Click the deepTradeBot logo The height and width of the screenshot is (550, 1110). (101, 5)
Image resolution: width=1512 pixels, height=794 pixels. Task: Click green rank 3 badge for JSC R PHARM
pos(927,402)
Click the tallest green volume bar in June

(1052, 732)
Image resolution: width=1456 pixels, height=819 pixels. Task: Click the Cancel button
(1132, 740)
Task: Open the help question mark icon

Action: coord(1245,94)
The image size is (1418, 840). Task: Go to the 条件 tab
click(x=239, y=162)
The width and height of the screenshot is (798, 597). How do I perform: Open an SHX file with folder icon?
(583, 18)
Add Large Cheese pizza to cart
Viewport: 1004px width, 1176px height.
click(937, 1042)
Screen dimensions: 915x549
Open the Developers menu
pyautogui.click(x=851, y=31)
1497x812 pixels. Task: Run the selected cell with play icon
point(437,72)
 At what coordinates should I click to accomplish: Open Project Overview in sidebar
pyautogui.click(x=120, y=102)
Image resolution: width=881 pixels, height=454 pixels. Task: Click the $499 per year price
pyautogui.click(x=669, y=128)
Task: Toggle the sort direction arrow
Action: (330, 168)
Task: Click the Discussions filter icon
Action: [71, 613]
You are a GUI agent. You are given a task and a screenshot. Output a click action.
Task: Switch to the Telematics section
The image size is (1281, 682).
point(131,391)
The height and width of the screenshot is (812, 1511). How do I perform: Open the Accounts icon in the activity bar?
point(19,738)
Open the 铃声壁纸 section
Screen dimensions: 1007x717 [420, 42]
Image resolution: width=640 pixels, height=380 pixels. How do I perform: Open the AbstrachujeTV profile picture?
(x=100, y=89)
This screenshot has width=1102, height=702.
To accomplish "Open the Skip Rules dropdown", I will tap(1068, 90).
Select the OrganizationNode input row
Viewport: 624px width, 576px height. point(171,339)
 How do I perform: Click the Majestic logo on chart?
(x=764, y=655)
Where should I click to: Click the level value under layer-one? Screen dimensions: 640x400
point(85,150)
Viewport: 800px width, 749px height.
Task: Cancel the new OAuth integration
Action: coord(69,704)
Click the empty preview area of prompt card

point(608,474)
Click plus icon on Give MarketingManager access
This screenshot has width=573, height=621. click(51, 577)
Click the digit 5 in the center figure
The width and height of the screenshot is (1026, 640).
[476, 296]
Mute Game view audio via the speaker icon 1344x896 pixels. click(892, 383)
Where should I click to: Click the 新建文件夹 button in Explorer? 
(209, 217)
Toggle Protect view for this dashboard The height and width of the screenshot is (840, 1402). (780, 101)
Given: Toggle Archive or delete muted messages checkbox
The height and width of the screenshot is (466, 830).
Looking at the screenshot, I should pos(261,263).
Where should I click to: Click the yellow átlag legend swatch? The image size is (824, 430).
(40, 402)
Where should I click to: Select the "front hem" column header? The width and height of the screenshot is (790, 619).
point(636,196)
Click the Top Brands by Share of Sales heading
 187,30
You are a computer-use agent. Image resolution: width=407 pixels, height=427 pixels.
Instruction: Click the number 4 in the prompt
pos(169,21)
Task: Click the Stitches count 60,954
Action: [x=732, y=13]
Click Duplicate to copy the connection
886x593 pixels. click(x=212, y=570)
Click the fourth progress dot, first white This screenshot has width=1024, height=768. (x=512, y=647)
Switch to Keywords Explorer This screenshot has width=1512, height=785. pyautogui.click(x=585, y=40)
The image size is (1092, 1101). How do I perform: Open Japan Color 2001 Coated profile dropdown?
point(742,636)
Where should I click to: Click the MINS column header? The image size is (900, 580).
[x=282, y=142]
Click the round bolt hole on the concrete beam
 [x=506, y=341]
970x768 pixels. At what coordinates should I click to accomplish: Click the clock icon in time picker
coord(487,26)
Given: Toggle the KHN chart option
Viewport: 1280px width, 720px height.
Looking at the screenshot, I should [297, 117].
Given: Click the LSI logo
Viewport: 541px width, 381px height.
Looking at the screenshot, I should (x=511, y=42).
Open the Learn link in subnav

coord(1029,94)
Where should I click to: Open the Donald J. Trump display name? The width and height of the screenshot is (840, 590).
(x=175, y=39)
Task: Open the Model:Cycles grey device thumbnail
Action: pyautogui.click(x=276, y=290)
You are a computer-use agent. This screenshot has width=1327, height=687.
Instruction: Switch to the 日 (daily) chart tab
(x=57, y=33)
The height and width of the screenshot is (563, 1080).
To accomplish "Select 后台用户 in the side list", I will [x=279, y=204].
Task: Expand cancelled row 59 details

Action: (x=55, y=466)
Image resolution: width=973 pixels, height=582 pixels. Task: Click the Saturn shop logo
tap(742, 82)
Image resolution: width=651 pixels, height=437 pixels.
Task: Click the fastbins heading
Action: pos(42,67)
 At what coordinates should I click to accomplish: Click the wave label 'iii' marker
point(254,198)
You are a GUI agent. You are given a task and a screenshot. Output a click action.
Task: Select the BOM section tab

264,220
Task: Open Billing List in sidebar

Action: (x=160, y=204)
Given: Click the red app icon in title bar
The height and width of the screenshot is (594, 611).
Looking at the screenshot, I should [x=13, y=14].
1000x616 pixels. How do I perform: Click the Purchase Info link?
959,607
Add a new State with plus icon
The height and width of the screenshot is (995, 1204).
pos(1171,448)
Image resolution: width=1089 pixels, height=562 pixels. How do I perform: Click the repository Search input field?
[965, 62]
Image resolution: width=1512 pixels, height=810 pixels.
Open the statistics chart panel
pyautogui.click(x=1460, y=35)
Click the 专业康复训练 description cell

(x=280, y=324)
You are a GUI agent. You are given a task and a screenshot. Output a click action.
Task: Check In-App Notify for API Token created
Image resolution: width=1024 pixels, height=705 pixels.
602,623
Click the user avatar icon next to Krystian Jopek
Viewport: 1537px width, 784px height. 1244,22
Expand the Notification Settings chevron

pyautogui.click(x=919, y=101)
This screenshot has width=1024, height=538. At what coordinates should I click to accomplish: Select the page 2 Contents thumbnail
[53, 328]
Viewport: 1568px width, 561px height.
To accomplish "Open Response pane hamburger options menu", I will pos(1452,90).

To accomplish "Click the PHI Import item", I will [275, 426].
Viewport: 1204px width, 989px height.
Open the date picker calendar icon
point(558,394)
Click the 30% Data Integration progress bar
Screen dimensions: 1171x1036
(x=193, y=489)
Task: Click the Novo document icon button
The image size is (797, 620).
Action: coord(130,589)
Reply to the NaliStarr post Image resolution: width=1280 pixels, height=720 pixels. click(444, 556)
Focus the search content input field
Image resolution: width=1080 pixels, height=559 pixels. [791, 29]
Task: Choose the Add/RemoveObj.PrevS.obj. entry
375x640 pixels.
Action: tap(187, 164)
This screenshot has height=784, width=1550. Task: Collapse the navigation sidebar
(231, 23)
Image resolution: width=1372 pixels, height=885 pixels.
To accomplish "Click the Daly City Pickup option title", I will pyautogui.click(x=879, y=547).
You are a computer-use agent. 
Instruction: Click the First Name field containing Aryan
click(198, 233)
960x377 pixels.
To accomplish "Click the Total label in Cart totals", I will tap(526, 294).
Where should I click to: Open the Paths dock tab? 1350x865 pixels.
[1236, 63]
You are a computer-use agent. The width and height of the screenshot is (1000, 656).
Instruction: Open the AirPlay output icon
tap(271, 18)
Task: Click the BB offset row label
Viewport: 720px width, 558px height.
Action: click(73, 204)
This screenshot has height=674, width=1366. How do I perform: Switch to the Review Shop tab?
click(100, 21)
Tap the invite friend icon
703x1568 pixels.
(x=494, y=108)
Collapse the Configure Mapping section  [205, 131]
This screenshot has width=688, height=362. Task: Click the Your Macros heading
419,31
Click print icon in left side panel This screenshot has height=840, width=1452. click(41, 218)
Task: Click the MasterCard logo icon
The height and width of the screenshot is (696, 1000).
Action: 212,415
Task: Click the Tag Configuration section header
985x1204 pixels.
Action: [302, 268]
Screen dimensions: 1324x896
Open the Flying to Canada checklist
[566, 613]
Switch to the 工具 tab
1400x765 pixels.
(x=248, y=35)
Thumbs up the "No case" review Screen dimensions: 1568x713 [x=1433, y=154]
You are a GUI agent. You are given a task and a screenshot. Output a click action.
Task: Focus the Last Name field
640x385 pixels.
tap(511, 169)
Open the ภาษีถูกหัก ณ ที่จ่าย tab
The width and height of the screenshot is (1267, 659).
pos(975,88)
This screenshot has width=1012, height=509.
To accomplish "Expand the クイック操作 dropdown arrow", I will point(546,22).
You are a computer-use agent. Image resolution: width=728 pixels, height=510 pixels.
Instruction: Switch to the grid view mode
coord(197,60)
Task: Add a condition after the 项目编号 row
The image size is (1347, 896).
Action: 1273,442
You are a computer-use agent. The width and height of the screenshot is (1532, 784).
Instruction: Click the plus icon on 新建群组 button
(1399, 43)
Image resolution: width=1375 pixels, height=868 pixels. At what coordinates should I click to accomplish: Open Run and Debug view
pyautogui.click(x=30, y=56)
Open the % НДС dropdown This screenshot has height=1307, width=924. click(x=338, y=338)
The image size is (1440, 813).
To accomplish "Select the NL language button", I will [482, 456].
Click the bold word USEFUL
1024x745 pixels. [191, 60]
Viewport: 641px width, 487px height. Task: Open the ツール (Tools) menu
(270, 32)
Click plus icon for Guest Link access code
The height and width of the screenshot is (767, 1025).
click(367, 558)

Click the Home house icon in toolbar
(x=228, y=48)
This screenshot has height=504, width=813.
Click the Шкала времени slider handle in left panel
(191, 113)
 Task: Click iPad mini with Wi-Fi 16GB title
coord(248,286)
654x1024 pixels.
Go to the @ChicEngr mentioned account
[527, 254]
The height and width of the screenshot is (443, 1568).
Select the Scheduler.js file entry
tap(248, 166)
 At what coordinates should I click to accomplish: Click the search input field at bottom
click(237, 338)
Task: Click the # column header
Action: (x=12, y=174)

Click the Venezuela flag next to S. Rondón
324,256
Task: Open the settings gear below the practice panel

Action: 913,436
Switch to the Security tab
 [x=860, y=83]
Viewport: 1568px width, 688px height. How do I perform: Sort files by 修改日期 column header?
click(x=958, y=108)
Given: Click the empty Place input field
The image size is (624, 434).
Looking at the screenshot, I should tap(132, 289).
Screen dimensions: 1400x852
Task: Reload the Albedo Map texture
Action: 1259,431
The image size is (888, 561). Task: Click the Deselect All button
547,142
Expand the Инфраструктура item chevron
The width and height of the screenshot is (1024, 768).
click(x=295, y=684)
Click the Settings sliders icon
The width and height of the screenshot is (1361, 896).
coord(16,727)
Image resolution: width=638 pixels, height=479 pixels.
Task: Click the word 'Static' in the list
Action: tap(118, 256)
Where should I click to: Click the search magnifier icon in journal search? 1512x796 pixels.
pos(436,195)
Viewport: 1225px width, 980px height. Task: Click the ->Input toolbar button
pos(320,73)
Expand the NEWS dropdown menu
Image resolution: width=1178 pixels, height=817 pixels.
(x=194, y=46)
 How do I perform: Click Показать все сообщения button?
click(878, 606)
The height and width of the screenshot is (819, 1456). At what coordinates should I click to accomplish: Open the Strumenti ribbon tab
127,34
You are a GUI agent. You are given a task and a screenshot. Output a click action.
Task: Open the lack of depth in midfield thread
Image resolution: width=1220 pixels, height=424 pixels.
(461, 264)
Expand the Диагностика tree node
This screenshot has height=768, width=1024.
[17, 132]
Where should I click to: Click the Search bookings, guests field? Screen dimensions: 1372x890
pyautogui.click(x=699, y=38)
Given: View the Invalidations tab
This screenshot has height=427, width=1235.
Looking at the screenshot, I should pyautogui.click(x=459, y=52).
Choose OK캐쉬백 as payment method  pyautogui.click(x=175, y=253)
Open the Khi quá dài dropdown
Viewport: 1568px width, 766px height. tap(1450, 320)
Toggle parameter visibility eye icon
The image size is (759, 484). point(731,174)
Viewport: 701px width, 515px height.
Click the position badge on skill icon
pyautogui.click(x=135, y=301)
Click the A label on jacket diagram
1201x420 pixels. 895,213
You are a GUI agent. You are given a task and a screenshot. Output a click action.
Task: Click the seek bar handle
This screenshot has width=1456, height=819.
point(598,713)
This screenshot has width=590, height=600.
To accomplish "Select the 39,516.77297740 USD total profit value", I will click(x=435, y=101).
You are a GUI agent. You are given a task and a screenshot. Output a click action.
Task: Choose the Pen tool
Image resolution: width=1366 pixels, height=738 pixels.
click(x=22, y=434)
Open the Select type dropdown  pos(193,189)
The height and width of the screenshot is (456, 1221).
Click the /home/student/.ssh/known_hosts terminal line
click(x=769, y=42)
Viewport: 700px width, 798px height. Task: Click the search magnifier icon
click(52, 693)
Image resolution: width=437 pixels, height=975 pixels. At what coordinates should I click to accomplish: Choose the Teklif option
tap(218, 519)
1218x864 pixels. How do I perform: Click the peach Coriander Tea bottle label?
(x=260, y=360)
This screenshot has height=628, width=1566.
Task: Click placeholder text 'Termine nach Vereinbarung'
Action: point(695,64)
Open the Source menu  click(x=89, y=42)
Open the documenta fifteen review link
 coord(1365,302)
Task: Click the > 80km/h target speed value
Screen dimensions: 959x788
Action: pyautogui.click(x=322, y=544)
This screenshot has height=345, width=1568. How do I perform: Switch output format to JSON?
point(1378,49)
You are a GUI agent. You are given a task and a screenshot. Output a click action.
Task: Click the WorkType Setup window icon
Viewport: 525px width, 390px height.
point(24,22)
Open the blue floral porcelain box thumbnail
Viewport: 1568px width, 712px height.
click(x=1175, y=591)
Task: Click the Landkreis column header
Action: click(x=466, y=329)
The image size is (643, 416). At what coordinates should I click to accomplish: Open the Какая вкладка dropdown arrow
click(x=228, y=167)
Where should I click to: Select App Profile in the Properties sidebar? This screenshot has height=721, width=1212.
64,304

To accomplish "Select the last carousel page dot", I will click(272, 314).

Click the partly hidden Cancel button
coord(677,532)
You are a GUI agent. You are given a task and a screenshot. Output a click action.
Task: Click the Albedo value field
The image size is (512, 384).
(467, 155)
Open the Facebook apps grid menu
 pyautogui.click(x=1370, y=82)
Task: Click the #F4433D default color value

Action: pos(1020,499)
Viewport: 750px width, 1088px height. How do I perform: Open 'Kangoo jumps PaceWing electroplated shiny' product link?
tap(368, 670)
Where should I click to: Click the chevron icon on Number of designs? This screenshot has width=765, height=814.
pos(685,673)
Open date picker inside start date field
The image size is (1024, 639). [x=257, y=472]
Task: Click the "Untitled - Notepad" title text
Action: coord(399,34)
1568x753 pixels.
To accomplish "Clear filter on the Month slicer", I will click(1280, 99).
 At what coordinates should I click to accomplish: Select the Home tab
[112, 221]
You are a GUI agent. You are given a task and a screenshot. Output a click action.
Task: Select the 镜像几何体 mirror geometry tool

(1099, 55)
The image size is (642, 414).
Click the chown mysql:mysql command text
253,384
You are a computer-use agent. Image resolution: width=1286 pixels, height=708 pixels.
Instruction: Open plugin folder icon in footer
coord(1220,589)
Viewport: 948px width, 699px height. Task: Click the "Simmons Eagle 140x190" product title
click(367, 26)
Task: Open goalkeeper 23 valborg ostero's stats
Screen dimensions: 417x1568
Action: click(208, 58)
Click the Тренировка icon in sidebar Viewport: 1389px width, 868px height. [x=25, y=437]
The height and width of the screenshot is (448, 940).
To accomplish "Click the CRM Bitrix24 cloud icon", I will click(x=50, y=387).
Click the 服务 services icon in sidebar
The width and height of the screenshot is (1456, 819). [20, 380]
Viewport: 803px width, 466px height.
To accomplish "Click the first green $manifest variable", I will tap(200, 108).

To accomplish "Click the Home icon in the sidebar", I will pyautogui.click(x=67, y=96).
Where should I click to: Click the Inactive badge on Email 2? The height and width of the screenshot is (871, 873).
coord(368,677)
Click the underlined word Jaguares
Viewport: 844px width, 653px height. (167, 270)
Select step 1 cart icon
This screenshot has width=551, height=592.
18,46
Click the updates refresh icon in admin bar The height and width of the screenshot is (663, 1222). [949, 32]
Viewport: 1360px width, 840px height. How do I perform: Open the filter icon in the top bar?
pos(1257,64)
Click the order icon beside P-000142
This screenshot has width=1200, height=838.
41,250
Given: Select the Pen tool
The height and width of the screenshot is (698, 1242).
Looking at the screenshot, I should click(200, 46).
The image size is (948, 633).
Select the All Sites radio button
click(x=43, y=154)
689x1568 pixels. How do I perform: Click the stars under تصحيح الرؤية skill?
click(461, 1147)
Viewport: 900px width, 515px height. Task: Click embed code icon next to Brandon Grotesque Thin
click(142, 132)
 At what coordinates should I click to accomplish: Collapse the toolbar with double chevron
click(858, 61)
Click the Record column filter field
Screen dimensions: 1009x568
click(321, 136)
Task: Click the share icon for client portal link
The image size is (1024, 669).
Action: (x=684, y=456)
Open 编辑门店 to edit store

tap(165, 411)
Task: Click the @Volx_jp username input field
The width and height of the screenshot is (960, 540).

▶ What is being asked: Copy out the lines of the records word for word, beginning at the line that has "Click the A label on jacket diagram" and ending after the line that has "point(598,713)".

▶ In response:
Click the A label on jacket diagram
1201x420 pixels. 895,213
You are a GUI agent. You are given a task and a screenshot. Output a click action.
Task: Click the seek bar handle
This screenshot has width=1456, height=819.
point(598,713)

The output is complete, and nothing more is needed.